→ **Exercise set**
[A] List every country named in the excerpt on population growth.
[B] Continue the excerpt on population growth from the point where it stops.

→ **Document excerpt**
%%

In today’s interconnected world, human population is like one balloon that keeps inflating. To prevent the balloon from going bust, every nation and every community – whether ethnic or religious – must keep its replacement rate at 2.1, as this is the internationally recognised number of births per couple to maintain the same population level.

Dozens of countries are pushing humanity towards a cliff edge. Turkey, Poland, Italy, Hungary and Iran are some examples of pro-natalist governments that favour strong population growth through large families. The title-holder is Niger where the average woman has seven children, and the average married man wants to father 12 children.

We keep pumping more air into a balloon that is busting. In the year 1800, the global population was one billion, today it is 7.8 billion, and in year 2057 it will be 10 billion. Not only does this enlarge the carbon footprint of humans, it also increases the loss of forest cover and species as we push for space to create more towns and farms.

The immediate consequence of further wildlife destruction could be the emergence of another Covid pandemic by 2030, the year human population reaches 8.5 billion.

As New Scientist weekly pointed out in its Nov 14, 2020 issue: “Our ravaging of safe spaces for nature is thought to provide new avenues for ‘zoonotic’ diseases such as the new coronavirus to jump over from other species to our own.”

%%

→ **Data for analysis**
%%

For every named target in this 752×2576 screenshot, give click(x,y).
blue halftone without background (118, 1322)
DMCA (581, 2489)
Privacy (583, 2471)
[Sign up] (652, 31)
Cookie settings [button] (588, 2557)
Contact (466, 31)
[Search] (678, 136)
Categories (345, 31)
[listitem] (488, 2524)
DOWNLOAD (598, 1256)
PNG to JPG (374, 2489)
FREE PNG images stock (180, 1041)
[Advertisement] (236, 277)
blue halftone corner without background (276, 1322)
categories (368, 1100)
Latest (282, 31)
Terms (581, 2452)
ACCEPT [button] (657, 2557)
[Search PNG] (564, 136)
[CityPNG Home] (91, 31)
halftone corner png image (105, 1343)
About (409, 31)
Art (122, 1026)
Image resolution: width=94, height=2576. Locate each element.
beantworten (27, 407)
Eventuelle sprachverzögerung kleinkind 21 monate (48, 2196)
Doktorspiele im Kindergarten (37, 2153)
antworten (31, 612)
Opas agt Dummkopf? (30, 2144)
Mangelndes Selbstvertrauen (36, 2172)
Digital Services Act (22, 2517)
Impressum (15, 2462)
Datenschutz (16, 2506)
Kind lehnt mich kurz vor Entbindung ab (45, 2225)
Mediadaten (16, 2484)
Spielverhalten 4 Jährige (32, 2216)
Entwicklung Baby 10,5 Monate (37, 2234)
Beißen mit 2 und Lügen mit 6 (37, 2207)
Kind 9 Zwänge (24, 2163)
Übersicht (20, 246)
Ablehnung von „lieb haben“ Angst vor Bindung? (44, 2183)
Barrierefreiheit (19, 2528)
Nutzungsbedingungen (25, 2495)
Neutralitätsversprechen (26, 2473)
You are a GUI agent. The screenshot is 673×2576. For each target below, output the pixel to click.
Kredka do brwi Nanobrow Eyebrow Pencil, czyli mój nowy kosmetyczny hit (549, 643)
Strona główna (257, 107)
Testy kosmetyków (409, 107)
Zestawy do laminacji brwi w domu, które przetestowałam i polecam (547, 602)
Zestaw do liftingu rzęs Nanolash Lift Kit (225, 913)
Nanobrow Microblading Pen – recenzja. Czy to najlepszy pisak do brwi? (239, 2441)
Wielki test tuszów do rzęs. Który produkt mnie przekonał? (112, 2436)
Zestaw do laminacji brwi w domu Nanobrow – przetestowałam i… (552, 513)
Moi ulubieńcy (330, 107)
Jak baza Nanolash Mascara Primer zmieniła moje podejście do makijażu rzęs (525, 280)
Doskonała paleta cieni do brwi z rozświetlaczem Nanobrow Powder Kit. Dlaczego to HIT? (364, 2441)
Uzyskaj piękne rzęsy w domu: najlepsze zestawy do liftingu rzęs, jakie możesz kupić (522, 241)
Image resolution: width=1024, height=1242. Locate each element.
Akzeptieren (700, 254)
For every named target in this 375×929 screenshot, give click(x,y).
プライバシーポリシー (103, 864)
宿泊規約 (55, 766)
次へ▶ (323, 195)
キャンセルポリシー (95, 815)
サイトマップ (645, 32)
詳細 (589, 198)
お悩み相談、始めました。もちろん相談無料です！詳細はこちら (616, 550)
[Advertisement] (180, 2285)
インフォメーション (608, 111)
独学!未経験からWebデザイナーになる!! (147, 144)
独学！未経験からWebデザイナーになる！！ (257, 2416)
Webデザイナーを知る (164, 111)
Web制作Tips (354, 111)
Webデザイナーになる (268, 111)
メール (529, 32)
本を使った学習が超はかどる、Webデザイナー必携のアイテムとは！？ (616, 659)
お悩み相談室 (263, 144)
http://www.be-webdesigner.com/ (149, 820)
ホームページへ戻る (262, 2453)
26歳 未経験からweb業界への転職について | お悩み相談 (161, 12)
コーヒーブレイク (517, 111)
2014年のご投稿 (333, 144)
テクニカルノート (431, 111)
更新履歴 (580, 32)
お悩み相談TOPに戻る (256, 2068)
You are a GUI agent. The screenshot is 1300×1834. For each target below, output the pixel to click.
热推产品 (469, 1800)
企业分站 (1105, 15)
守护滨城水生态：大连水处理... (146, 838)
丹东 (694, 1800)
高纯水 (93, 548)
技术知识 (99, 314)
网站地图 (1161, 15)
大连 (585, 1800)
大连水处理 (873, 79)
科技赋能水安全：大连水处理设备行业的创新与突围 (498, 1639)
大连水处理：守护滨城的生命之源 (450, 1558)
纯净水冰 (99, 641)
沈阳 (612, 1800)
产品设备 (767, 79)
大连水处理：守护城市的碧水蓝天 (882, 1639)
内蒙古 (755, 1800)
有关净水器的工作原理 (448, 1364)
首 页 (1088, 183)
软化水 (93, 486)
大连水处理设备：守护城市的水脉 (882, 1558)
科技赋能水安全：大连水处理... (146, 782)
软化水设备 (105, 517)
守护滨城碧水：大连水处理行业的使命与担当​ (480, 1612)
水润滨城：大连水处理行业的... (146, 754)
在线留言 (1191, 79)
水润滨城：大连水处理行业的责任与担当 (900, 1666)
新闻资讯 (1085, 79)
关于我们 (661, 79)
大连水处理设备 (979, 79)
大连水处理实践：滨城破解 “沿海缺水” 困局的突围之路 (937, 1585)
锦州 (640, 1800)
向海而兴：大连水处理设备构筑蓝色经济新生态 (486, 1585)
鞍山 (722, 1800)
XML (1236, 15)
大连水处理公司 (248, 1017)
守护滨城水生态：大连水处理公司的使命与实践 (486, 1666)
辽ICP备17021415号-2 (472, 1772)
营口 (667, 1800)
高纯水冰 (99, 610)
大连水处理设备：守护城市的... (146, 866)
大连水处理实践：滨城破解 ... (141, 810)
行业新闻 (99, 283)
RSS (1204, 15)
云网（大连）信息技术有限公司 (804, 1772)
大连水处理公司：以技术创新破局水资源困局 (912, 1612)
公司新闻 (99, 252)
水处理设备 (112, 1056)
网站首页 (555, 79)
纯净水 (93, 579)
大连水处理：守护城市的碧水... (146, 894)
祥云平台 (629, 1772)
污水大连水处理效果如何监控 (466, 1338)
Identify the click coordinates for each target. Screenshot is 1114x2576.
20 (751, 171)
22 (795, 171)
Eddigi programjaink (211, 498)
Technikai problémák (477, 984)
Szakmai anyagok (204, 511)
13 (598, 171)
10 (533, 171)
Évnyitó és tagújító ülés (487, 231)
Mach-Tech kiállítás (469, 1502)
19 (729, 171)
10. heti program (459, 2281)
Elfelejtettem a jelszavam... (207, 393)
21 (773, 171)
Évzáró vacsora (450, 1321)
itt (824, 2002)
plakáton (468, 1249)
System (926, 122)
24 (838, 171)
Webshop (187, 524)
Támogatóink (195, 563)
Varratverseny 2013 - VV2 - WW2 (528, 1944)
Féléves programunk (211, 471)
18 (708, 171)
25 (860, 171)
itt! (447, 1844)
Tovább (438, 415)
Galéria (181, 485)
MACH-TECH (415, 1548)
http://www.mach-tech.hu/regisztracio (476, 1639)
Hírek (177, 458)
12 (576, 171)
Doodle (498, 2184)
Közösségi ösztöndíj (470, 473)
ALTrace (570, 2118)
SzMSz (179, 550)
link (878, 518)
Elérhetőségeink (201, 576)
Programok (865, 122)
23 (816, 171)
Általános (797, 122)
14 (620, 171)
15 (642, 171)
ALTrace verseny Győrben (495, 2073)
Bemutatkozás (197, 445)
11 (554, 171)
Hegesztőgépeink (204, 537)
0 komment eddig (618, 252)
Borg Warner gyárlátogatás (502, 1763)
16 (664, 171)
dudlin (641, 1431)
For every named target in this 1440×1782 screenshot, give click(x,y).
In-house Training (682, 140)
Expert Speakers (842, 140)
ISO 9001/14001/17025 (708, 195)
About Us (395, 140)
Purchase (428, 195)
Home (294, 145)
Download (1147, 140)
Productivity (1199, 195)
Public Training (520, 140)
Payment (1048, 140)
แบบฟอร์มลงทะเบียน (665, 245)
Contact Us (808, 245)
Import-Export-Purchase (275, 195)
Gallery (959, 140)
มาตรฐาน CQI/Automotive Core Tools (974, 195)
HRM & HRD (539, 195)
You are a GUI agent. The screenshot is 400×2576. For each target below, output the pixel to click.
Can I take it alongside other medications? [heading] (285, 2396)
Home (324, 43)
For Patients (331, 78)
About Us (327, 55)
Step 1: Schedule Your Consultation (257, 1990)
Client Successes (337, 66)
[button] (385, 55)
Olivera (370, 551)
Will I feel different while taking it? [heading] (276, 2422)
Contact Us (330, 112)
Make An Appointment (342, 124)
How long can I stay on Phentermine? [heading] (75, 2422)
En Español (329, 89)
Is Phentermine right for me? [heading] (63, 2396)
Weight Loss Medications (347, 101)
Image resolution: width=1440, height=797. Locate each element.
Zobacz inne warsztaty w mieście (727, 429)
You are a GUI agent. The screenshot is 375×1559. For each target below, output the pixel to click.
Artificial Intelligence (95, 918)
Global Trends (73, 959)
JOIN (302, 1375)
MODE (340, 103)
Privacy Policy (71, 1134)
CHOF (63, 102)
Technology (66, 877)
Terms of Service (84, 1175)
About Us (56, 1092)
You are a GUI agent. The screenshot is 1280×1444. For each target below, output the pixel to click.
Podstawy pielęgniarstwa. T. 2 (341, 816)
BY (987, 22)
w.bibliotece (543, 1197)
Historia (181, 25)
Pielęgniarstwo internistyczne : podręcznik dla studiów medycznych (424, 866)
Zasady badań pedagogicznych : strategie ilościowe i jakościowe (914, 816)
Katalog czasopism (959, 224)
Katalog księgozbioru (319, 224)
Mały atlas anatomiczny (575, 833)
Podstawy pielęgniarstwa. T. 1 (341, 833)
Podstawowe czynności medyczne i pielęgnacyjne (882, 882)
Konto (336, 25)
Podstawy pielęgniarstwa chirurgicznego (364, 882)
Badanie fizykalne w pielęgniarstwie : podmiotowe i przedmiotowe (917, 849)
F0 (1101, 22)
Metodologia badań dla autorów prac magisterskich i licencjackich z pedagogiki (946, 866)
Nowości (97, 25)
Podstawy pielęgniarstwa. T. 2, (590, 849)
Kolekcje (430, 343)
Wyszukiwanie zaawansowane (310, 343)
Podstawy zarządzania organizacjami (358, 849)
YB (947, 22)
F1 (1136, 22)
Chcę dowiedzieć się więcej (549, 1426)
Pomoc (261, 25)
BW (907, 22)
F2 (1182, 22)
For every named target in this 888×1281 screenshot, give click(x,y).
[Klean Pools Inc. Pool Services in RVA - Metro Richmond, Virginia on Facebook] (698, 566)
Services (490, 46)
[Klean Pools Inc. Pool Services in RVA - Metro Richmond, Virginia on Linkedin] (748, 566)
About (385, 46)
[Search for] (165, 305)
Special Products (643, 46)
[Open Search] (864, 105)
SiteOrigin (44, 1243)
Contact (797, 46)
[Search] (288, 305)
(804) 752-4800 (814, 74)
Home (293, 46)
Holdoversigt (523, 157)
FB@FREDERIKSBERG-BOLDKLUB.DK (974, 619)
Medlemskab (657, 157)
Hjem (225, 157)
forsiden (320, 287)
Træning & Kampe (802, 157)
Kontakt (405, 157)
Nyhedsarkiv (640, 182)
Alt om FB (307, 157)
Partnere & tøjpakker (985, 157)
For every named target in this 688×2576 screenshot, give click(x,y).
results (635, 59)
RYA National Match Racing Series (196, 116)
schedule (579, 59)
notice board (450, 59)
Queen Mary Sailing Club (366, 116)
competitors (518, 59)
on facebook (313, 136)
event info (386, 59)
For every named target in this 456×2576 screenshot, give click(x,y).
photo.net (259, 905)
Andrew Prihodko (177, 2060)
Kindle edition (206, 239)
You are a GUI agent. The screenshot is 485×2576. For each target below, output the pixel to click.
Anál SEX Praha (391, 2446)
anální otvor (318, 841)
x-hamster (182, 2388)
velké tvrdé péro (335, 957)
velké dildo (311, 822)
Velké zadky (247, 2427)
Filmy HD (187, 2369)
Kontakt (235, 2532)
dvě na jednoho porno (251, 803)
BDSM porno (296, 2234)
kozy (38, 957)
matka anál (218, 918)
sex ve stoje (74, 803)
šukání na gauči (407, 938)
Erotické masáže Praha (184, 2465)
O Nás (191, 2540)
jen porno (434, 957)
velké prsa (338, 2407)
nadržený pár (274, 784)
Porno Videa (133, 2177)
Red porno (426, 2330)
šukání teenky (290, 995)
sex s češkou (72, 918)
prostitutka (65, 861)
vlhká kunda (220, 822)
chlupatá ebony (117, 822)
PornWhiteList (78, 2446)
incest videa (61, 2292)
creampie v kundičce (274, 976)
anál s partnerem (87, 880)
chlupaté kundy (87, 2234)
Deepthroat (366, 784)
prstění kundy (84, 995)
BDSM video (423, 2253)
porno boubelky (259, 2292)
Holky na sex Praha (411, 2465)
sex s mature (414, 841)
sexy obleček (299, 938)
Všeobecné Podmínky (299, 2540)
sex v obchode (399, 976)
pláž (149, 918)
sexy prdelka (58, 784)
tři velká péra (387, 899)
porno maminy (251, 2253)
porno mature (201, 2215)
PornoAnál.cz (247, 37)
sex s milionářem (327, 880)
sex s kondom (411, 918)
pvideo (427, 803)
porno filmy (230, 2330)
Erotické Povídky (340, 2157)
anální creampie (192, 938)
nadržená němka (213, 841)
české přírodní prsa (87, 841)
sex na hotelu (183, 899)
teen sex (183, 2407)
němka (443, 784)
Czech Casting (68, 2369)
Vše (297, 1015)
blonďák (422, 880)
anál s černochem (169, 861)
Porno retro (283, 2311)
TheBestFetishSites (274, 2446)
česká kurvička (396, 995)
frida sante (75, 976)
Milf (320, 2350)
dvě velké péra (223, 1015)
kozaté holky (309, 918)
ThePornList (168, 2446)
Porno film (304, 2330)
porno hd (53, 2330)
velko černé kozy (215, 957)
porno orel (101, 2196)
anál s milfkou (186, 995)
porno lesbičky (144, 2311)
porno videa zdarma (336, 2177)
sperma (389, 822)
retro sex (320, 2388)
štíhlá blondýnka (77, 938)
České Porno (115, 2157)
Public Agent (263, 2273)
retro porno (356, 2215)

%%

→ **Responses per task**
[A] Turkey, Poland, Italy, Hungary, Iran, Niger

[B]
In its March 6, 2021 issue, New Scientist warned: “The covid-19 pandemic was inevitable and will happen again if decisive actions aren’t taken to protect nature.”

Highlighted is the deforestation in Malaysia that increases the interface between wild species, farmed animals and human beings.

The influence of religion in tackling Covid-19 has so far been unhelpful. Tanzania had a president who, before his death in March this year, insisted that God had swept the virus from his country. The chief minister of one Indian state declared that “faith in God will overcome the fear of the virus”.

While religion has achieved immense success in drawing mammoth crowds for public acts of devotion, it has failed to inspire mass resistance against the destruction of wild lands. This is due to the lack of wisdom in the interpretation of scripture.

Scriptural passages are written to suit the context. Applying religious teachings out of context or in the wrong context will lead to disaster for humanity.

One of the earliest scriptural commands was to generously multiply the human population. As stated in the Book of Genesis: “Be fruitful and multiply, and fill the earth.”

This command was given when there were only two human beings on the planet. We have now overfilled the Earth. But still the religious push is to have many children, as if this command from God is invariant.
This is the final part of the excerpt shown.